(EXERCISE DIRECTIONS)
Transcribe the line holding "Task: Click the Phone number input field" together with every line after it, through the end of the records, exactly and with no pictures.

(Stored data entries)
········

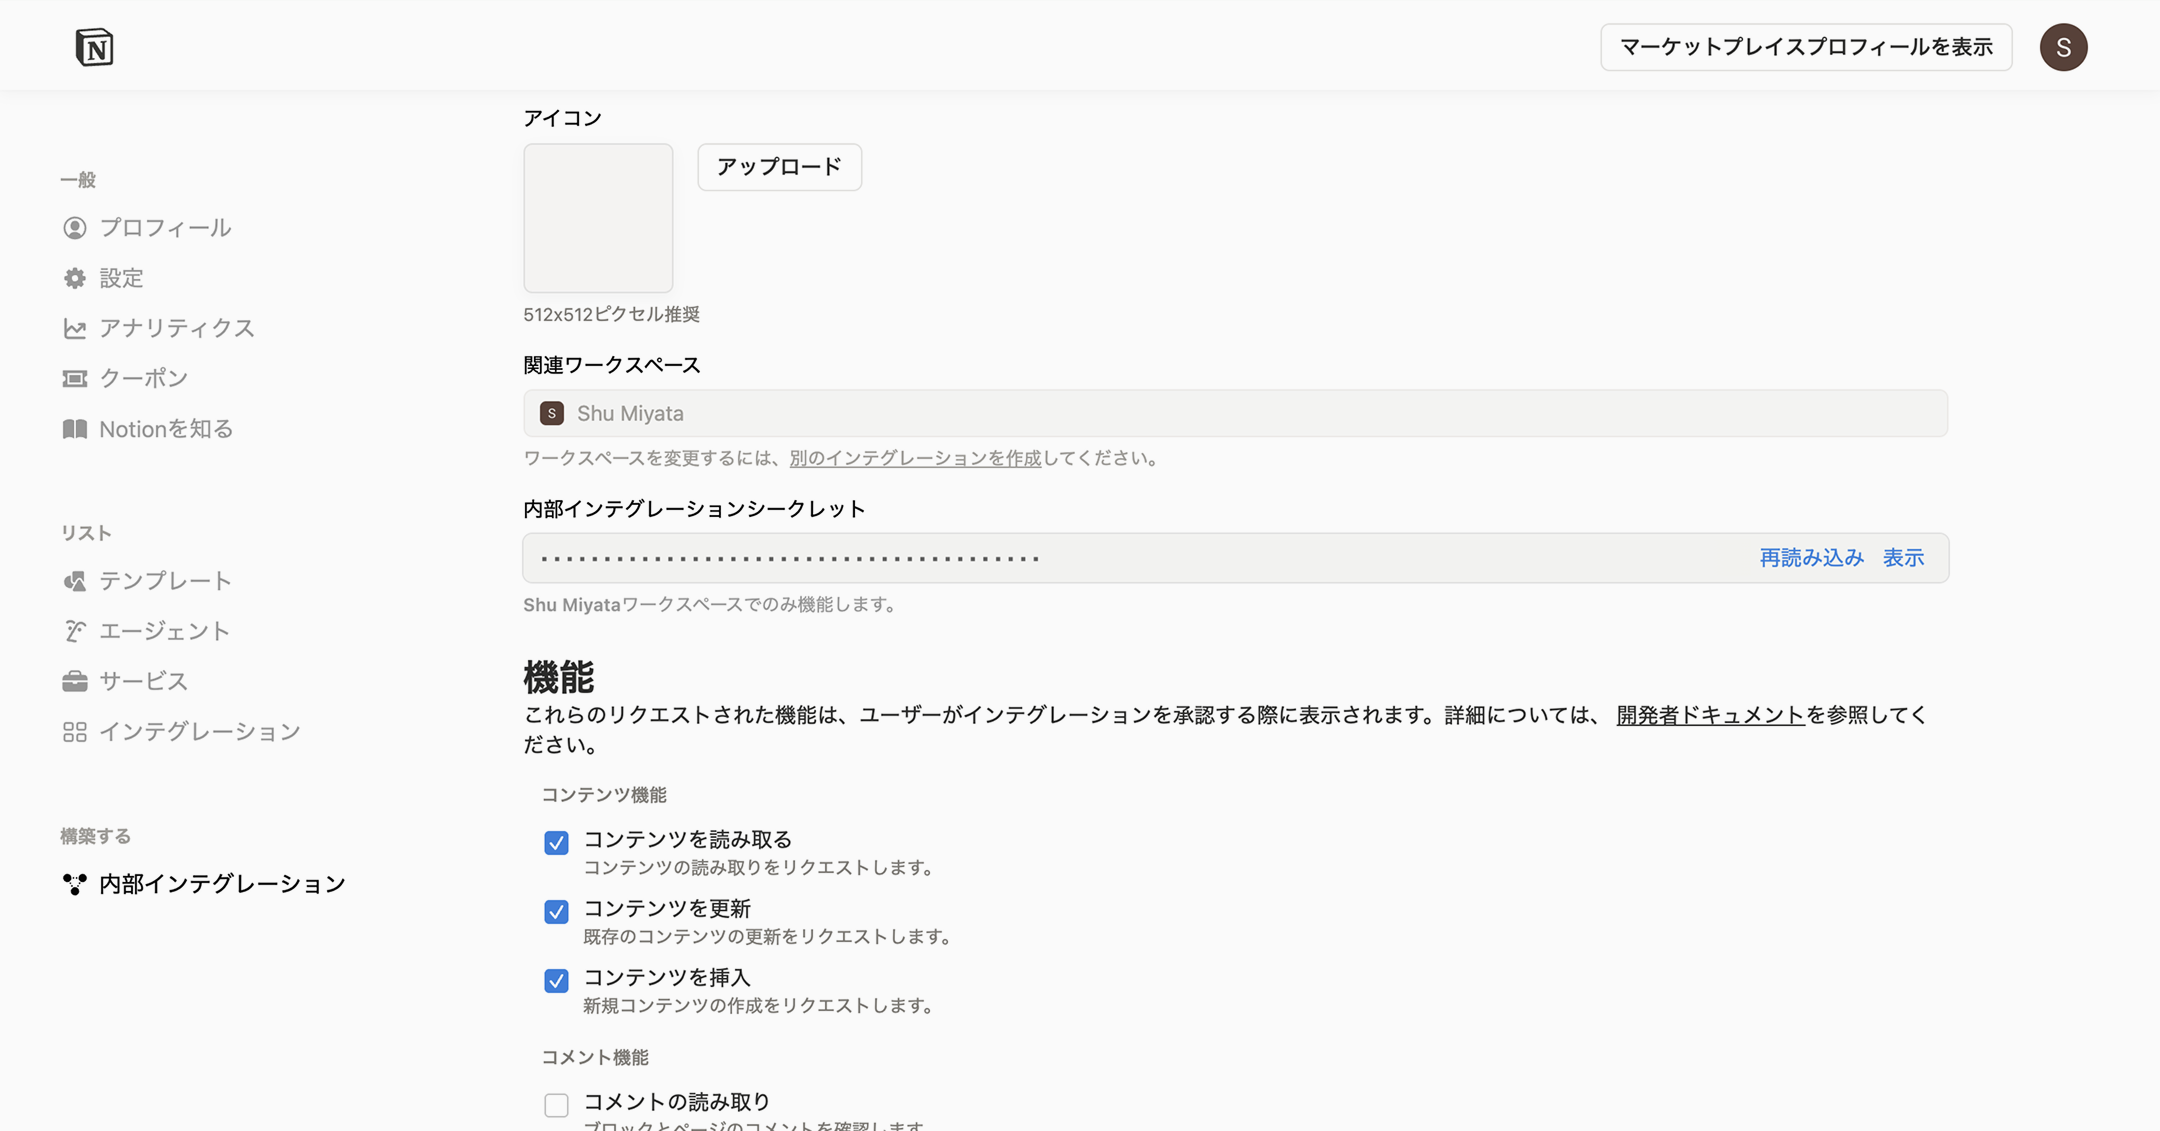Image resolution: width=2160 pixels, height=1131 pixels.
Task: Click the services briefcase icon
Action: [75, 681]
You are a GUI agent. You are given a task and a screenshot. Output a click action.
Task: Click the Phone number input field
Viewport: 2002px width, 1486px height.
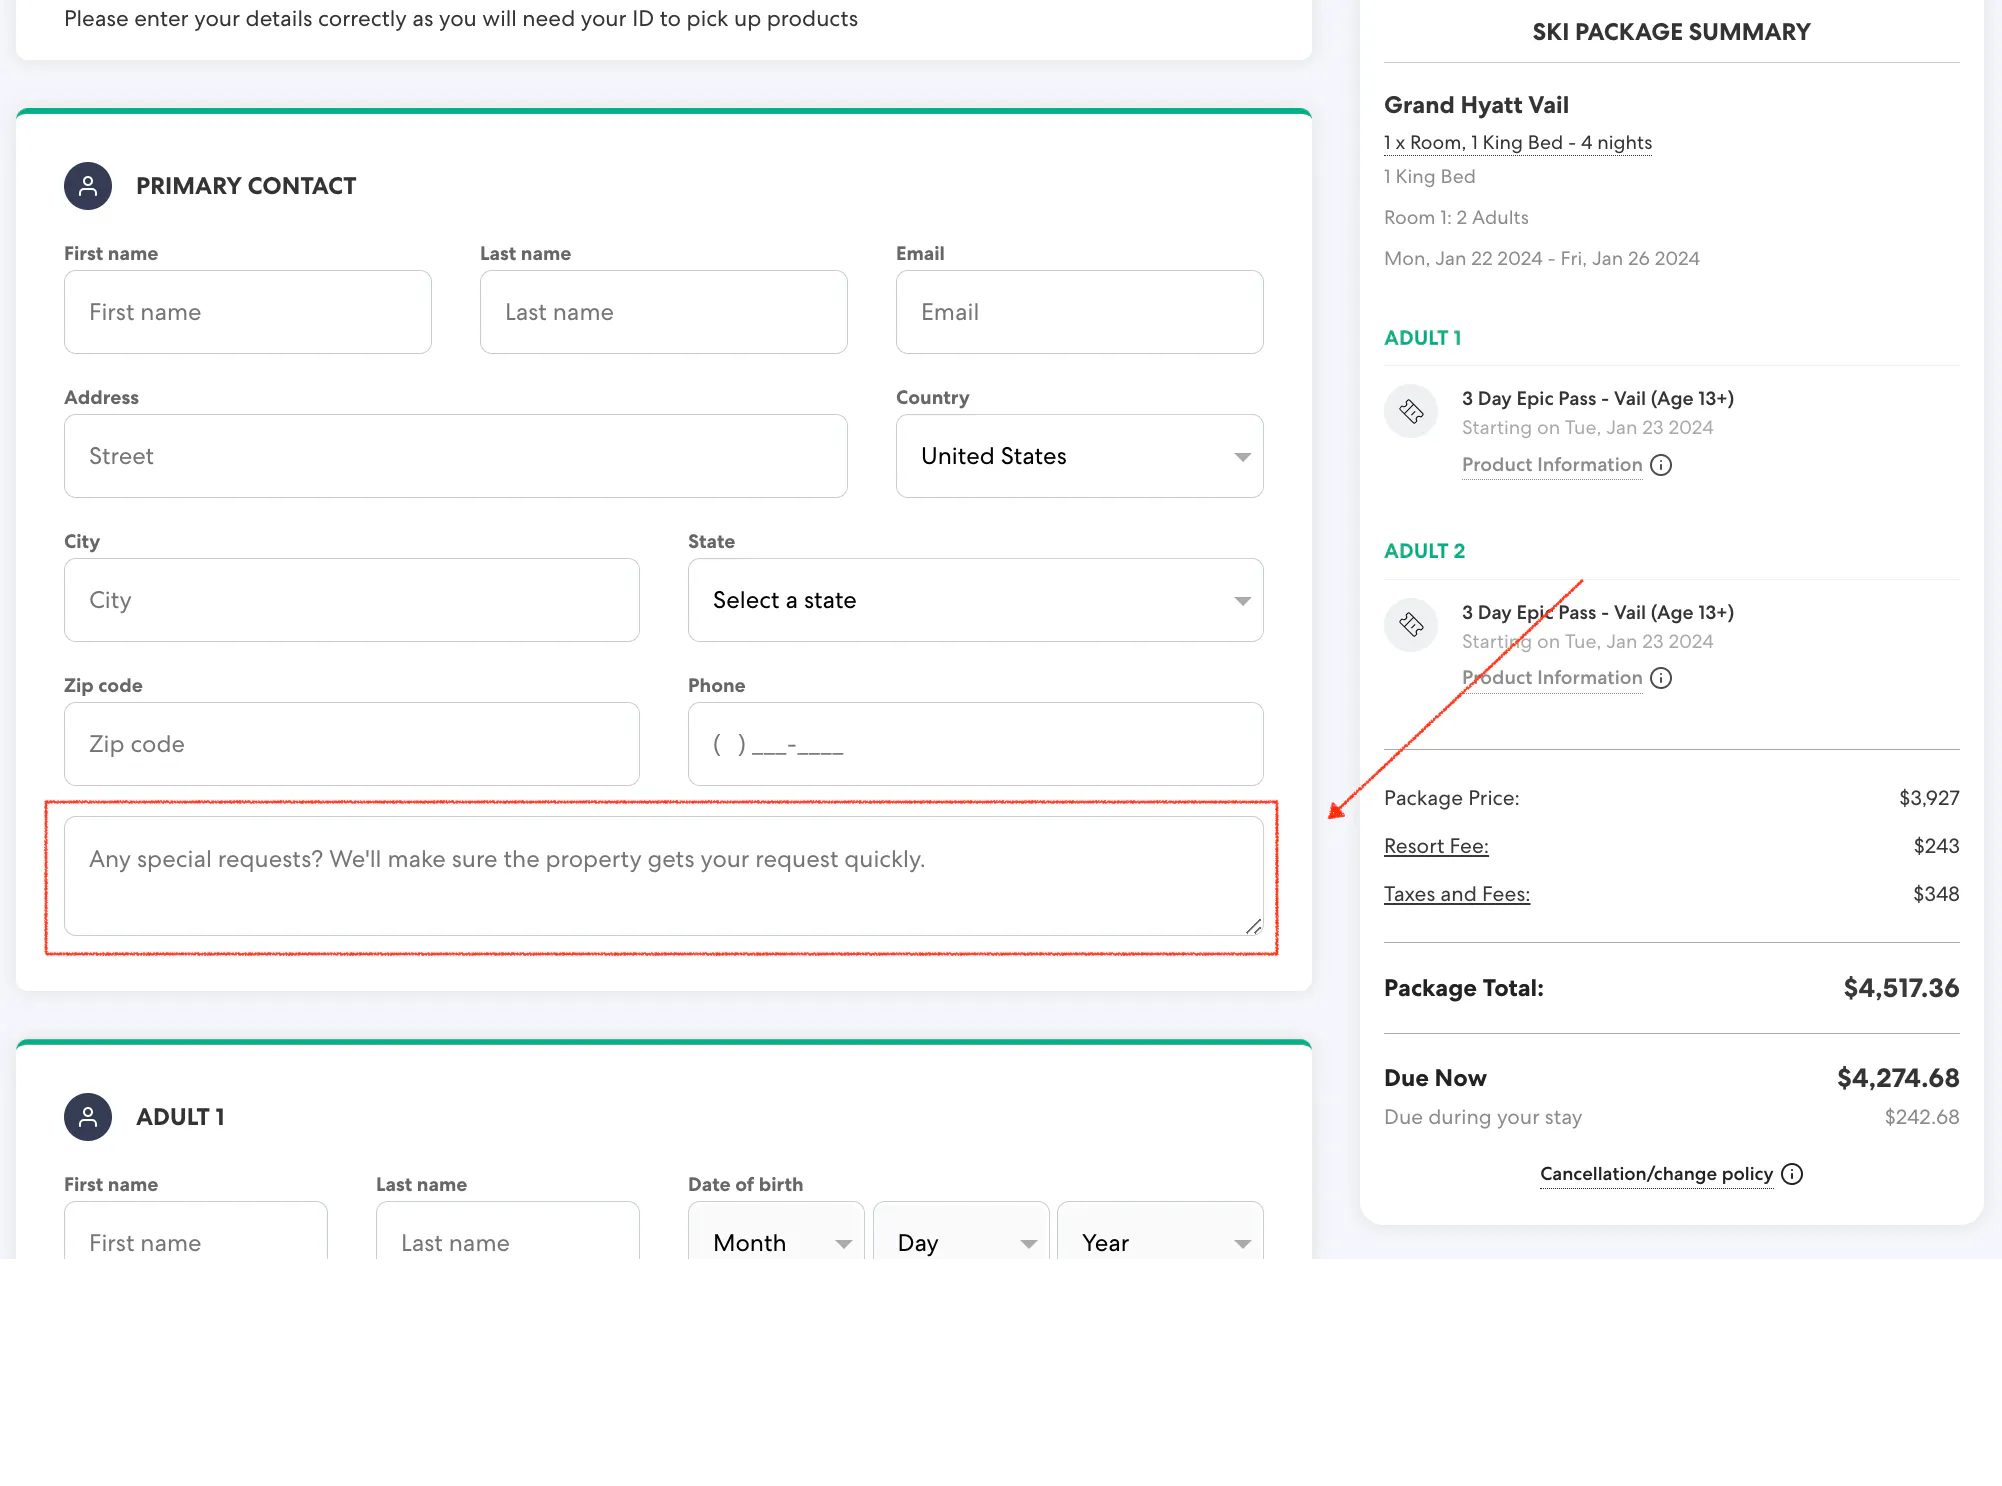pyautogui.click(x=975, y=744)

········

(RESULT FOR THIS EXERCISE)
Task: Click the Phone number input field
Viewport: 2002px width, 1486px height.
pyautogui.click(x=975, y=744)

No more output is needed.